Friday, May 3, 2013

Window on Eurasia: With Stroke of a Pen, Daghestani City’s Tats Officially Become Mountain Jews



Paul Goble

            Staunton, May 3 – The mayor of has declared that since the majority of the Jews living in that city in southern Daghestan now identify themselves “not as Jewish Tats but as Mountain Jews,” officials will from now on refer to them in documents using only the latter self-designation.

            This decision, signed off by Mayor Imam Yaraliyev on March 28 but publicized by Israeli and Russian news sites only last week (stmegi.info/ cited by sp-analytic.ru/current/1995-derbentskie-taty-stali-gorskimi-evreyami.html), is the latest twist in the complicated history of this small but increasingly self-aware community.

            In reporting it, the Israeli website suggested that Yaraliyev’s decision was the product of his personal experience.  The Derbent mayor comes from Daghestan’s Kasumkent District, where in the villages of Krchat an Arag live Mountain Jews whom “he had known from [his] childhood.”

            “While working at various posts in Daghestan,” the site continued, Yaraliyev frequently met Mountain Jews and even made a visit to Israel in January 2013 where he “spoke with people who had earlier lived in Derbent.” This experience and his knowledge of “the history of our people,” the site concluded, “allowed him to sign this document.” 

The Israeli site expressed the hope that Makhachkala would extend Yaraliyev’s change in nomenclature to all the Mountain Jews of Daghestan.
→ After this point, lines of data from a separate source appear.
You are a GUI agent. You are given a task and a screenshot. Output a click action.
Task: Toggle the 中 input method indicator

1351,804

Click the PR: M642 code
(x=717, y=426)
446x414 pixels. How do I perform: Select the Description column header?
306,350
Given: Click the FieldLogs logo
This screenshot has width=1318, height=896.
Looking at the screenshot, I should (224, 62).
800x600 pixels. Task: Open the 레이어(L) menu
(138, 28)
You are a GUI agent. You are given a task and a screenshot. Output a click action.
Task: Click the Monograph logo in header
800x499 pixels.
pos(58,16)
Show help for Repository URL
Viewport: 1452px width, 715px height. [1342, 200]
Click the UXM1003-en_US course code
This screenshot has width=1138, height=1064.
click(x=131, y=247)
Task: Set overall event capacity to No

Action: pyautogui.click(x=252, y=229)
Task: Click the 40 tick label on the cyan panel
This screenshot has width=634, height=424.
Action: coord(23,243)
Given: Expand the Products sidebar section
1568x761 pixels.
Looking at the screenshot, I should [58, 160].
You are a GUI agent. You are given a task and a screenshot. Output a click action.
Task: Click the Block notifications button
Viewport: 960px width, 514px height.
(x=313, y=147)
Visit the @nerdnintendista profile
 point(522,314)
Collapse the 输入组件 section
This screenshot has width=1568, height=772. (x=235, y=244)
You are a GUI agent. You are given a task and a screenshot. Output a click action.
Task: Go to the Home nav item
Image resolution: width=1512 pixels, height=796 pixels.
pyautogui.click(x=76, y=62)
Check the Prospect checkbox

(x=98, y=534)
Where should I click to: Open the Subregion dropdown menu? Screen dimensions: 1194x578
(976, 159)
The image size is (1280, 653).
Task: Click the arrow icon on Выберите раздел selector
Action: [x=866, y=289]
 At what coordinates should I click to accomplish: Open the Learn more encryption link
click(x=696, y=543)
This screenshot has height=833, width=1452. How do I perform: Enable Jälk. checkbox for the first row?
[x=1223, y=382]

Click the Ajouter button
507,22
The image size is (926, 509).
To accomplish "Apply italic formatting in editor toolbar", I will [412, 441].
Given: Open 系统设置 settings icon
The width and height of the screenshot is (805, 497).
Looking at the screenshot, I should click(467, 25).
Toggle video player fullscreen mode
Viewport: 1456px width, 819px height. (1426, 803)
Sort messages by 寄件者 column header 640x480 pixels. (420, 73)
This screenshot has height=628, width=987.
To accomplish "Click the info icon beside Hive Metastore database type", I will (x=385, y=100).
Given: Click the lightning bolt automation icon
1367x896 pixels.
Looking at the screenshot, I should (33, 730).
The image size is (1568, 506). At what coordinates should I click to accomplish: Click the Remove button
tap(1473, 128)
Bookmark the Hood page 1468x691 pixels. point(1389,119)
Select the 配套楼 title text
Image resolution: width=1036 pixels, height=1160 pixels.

If that happens, it could spark a change in official nomenclature for the Mountain Jews across the North Caucasus, something that could help support their survival as a distinct ethnic group.

            The Mountain Jews, whose self-designator is “Juhuro,” live in scattered communities in the Caucasus and Iran and speak a Persian dialect with numerous Hebrew borrowings. Their exact number is unknown because not all of them have identified as Mountain Jews in Soviet and Russian censuses, choosing instead to list their nationality as Jewish or other.

            In Soviet times, officials often suggested that the Mountain Jews were not Jews but rather Judaicized Tats, a designation that some but far from all of the members of this community were forced to adopt. That name was offensive to some because many other Tats in the North Caucasus are followers of Islam.

            In the final decades of the Soviet period, many Jewish Tats or Mountain Jews as they prefer to call themselves emigrated to Israel, the United States and Europe. They have formed active groups in all those places. Among the websites of these groups are newfront.us/, www.keshev-k.com/, www.gorskie.ru/ and www.juhuro.com/. (For a useful recent discussion of this group see www.tabletmag.com/jewish-news-and-politics/42649/mountain-jews.)

            As interesting as this development is in and of itself for a community that seldom attracts much attention or support, it is perhaps even more important as an indication of the extent to which Soviet-style official definition of nationality continues to play a role in today’s Russia despite Constitutional rules to the contrary.

            According to the 1993 basic law, the Russian government does not have the right to deprive anyone of his or her nationality. But as Yaraliyev’s declaration shows, Russian officials continue to do just that by insisting that members of certain groups call themselves not what they believe they are but what the authorities require them to declare.